◆ **Work order**
Read the records beneath this task and copy every line that contains the string "agent".

Dataset excerpts
== == ==

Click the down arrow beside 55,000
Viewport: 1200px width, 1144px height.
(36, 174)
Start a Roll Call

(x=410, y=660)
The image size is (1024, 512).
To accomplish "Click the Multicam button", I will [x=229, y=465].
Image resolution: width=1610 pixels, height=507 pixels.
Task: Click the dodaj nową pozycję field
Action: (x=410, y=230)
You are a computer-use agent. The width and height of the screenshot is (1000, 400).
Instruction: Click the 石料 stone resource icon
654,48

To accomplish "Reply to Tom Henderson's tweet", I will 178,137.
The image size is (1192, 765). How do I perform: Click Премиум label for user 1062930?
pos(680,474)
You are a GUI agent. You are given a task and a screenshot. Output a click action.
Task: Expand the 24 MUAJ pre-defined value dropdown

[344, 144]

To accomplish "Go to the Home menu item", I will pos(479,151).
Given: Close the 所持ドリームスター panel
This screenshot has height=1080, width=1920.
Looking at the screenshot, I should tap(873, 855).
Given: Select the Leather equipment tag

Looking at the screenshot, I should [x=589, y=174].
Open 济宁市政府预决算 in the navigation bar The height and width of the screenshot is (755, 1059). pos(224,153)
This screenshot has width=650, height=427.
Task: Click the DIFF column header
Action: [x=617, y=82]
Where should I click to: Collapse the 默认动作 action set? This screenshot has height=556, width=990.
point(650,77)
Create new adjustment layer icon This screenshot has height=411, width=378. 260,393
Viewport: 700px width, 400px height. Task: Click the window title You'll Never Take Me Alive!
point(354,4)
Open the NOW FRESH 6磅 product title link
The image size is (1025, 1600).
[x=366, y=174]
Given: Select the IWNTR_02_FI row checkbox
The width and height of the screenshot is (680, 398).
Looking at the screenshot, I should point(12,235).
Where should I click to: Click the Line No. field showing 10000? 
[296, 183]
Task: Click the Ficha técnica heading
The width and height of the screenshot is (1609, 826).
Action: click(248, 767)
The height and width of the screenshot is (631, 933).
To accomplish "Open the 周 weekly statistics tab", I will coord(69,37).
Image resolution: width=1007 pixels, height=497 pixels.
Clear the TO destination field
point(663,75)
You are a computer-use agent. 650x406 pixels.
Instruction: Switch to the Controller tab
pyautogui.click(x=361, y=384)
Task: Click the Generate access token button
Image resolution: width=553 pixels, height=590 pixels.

== == ==

◆ **Solution to the exercise**
You are a computer-use agent. The width and height of the screenshot is (1000, 400).
You are a GUI agent. You are given a task and a screenshot. Output a click action.
You are a computer-use agent. 650x406 pixels.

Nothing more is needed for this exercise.